Set down, unchanged, the line holding "You are a computer-use" and all lines that follow it to the end of the material, leaving pictures out.

§ Records supplied

<<<<

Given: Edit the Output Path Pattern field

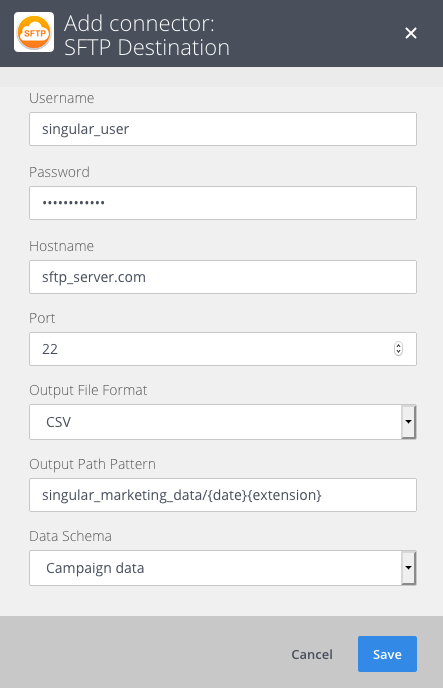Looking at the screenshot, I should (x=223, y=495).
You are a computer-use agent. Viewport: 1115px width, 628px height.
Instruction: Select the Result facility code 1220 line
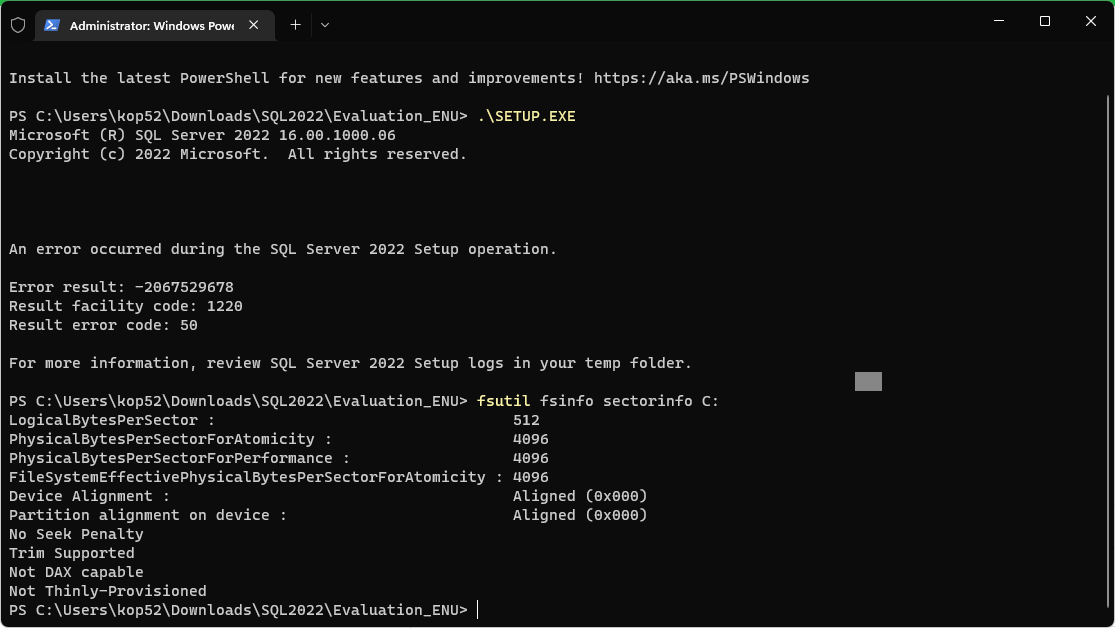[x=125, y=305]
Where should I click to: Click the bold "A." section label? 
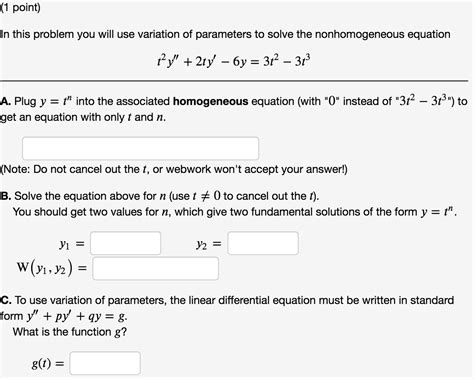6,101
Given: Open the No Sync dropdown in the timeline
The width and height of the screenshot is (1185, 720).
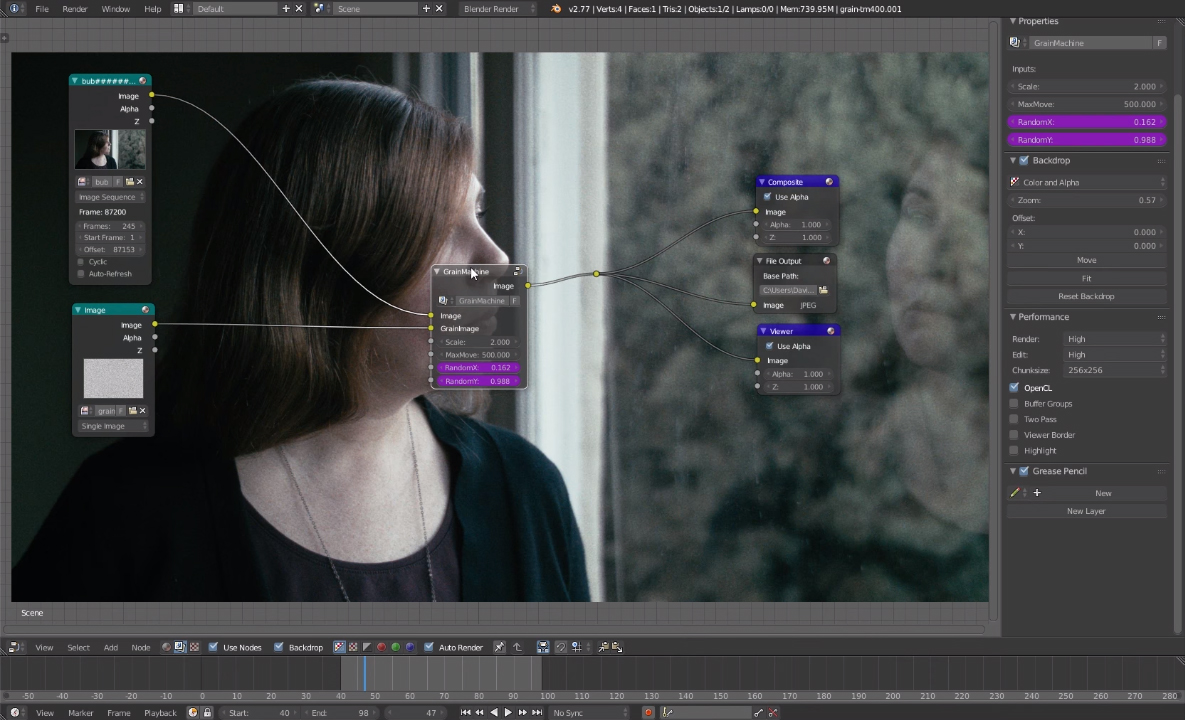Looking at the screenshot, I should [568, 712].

>>>>

§ Your solution
You are a computer-use agent. Viewport: 1115px width, 628px height.
Instruction: Select the Result facility code 1220 line
[x=125, y=305]
Where should I click to: Click the bold "A." section label? 
6,101
Given: Open the No Sync dropdown in the timeline
The width and height of the screenshot is (1185, 720).
Looking at the screenshot, I should [568, 712].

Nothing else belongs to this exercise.